Work instruction —
Search the data for the word "computer". Reproduce every line where it is found.

Data excerpts: Begin

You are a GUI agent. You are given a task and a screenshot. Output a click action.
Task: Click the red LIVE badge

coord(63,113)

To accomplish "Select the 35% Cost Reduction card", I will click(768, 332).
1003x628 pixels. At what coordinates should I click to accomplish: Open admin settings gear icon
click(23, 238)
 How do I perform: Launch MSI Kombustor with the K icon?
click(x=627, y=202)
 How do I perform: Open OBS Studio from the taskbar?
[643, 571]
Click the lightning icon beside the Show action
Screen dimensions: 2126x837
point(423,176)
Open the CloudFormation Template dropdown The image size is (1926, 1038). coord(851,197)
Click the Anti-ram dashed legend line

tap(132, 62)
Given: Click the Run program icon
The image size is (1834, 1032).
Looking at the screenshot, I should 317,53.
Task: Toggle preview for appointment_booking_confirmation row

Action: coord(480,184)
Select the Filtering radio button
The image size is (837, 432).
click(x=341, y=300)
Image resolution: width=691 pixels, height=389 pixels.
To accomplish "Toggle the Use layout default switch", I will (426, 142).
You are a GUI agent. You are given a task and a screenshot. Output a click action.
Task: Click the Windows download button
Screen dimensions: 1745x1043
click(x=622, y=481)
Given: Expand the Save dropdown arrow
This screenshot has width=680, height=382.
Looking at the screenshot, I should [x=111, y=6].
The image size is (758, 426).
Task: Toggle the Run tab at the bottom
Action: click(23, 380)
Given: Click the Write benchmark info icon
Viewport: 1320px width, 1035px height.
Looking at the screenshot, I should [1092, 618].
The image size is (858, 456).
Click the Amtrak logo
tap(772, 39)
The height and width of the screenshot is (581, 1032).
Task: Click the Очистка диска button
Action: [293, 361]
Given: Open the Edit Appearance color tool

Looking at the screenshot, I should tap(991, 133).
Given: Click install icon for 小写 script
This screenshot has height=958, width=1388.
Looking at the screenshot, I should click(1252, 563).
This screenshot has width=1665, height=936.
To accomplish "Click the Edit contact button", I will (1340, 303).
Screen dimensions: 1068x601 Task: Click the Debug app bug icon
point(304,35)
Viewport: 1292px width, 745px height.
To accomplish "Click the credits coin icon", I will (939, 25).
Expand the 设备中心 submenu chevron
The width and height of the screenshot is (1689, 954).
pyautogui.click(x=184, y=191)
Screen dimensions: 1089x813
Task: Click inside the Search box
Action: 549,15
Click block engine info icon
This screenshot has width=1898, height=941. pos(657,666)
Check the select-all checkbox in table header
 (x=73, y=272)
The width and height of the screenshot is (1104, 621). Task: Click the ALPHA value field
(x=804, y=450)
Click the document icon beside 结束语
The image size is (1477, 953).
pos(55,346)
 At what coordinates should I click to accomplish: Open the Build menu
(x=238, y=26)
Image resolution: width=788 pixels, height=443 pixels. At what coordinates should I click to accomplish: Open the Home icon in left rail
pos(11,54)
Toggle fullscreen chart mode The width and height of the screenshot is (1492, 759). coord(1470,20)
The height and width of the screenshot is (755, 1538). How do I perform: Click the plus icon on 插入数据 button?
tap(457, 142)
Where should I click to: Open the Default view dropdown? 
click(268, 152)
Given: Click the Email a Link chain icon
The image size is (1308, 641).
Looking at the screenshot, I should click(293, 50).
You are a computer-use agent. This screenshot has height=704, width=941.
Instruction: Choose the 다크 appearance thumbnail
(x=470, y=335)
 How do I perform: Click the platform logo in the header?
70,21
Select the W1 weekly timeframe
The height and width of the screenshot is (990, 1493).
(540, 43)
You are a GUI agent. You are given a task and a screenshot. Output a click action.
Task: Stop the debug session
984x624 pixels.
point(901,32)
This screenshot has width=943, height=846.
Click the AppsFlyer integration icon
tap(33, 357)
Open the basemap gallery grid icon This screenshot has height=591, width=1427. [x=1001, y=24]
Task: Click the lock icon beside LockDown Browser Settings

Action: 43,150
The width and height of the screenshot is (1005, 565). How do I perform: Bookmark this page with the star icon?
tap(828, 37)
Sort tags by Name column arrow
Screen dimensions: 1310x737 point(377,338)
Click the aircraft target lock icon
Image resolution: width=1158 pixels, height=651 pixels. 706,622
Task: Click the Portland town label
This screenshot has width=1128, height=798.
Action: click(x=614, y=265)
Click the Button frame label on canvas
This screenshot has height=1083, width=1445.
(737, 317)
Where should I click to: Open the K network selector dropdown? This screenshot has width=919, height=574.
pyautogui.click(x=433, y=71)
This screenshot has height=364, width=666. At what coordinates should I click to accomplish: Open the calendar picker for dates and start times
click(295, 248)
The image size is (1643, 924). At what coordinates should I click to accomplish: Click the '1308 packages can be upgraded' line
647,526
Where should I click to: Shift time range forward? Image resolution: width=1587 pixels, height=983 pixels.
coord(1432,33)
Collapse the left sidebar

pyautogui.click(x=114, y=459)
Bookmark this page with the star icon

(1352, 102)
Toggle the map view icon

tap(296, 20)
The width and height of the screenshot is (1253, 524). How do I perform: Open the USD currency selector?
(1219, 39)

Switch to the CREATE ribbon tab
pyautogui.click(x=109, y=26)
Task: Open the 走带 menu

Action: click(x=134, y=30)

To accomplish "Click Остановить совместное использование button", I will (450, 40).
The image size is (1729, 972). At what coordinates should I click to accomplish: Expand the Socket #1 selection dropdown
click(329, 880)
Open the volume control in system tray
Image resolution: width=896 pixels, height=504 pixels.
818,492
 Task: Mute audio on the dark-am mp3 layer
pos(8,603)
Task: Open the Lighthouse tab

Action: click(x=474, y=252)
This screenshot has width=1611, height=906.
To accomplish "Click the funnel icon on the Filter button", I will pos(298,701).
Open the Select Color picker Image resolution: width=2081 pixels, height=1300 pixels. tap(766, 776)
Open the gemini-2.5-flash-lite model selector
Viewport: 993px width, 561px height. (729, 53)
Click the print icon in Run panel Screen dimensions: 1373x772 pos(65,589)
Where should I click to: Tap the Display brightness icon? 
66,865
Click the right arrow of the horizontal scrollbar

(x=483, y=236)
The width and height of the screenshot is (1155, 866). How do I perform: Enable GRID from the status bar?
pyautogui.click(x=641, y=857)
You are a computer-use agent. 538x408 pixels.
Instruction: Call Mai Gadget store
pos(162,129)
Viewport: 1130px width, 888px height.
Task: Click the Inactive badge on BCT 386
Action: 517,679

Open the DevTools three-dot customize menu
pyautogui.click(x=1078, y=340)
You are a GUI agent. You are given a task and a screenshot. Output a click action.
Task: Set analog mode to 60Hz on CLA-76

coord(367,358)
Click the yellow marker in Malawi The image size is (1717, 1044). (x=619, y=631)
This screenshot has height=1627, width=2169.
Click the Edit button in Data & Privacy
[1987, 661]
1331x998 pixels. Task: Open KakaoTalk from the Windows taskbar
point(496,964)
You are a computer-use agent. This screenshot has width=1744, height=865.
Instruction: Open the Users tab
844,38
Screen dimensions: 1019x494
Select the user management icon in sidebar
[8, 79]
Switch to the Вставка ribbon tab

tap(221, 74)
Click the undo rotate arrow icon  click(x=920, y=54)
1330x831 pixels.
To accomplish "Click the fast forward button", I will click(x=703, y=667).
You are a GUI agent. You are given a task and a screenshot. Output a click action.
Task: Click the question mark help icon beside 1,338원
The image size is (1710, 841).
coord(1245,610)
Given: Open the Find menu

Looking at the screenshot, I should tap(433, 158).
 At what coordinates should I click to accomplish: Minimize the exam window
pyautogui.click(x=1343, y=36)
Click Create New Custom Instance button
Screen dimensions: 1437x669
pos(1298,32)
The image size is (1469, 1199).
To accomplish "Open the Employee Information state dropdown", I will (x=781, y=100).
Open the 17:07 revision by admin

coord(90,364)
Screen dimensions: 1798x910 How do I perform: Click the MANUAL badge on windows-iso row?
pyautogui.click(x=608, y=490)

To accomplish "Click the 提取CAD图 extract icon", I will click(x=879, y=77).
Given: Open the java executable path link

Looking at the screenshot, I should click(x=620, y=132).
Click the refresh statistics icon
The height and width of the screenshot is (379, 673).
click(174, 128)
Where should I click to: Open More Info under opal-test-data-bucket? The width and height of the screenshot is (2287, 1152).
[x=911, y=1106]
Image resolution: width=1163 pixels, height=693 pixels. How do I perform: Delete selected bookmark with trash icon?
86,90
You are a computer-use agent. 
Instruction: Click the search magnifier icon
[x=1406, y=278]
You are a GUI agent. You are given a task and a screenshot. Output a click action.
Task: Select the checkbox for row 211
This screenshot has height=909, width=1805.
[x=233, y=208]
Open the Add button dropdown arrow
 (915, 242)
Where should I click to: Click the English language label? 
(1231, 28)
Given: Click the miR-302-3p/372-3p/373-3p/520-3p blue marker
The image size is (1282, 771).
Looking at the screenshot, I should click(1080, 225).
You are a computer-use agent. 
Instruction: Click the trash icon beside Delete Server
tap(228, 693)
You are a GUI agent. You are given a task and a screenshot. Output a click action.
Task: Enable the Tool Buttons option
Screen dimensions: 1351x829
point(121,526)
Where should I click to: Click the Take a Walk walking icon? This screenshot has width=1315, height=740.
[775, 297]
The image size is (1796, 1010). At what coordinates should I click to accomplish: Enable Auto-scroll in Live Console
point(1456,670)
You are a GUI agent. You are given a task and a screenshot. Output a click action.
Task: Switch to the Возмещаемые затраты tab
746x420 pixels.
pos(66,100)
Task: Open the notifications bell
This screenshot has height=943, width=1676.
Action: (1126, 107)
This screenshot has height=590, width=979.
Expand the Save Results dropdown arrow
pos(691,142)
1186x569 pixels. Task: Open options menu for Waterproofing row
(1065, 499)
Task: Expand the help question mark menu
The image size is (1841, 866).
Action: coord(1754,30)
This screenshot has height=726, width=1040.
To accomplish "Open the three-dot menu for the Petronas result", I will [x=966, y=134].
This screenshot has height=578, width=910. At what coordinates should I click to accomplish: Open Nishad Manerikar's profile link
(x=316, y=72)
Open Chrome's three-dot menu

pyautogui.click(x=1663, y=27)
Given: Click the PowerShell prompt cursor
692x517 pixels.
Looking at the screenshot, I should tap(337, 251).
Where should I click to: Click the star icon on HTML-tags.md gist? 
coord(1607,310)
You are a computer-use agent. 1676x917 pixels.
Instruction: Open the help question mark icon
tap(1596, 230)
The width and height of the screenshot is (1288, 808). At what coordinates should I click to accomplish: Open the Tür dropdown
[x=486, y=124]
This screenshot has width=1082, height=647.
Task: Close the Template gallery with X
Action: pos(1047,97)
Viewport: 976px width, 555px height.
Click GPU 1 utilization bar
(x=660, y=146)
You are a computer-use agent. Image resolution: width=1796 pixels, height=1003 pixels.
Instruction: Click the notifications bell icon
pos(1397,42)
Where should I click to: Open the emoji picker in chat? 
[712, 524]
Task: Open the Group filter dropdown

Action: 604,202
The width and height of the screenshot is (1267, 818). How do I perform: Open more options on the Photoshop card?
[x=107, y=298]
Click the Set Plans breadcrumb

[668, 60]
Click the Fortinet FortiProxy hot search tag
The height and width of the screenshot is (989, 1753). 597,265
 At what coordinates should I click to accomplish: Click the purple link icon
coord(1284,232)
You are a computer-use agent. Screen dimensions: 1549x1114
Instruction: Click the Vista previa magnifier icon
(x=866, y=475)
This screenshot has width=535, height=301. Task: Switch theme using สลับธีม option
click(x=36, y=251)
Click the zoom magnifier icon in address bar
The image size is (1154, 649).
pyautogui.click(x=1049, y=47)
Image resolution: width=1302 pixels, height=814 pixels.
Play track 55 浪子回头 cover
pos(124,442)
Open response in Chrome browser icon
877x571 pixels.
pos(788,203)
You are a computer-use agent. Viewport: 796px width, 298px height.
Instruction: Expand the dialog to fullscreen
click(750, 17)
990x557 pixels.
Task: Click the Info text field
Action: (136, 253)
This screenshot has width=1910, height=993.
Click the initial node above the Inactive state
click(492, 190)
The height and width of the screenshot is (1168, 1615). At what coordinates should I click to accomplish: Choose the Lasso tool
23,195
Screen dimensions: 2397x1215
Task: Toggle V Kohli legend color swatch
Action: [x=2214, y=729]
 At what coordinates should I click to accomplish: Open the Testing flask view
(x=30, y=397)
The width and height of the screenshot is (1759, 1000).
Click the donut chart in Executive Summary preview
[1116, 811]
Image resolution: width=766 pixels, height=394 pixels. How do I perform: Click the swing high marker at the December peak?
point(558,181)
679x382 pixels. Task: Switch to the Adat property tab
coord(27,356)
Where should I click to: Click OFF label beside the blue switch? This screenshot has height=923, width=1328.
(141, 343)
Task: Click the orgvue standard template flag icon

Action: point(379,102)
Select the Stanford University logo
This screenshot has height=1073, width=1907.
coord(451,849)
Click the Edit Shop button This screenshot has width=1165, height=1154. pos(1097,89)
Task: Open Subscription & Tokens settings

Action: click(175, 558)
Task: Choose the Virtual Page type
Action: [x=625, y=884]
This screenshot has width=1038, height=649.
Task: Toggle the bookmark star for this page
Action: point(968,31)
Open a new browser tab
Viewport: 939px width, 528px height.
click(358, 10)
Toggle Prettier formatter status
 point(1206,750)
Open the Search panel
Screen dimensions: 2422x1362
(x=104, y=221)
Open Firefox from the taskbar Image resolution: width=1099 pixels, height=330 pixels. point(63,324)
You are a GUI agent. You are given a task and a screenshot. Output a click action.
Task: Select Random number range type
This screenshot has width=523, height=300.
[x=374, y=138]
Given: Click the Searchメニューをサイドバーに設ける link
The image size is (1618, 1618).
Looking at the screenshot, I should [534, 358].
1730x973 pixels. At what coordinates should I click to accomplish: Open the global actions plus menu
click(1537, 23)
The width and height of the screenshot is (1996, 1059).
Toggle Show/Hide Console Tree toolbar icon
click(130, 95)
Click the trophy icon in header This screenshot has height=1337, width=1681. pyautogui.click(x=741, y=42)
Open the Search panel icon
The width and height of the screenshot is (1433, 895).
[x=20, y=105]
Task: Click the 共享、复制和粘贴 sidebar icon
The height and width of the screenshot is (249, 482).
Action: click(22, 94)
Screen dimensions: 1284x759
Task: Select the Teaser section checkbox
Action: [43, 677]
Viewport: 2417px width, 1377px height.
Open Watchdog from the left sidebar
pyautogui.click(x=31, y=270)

Data excerpts: End

Reply —
You are a computer-use agent. This screenshot has height=704, width=941.
You are a computer-use agent. 538x408 pixels.
You are a computer-use agent. This screenshot has width=1744, height=865.
You are a computer-use agent. 
You are a computer-use agent. 
You are a computer-use agent. 1676x917 pixels.
You are a computer-use agent. Image resolution: width=1796 pixels, height=1003 pixels.
You are a computer-use agent. Screen dimensions: 1549x1114
You are a computer-use agent. Viewport: 796px width, 298px height.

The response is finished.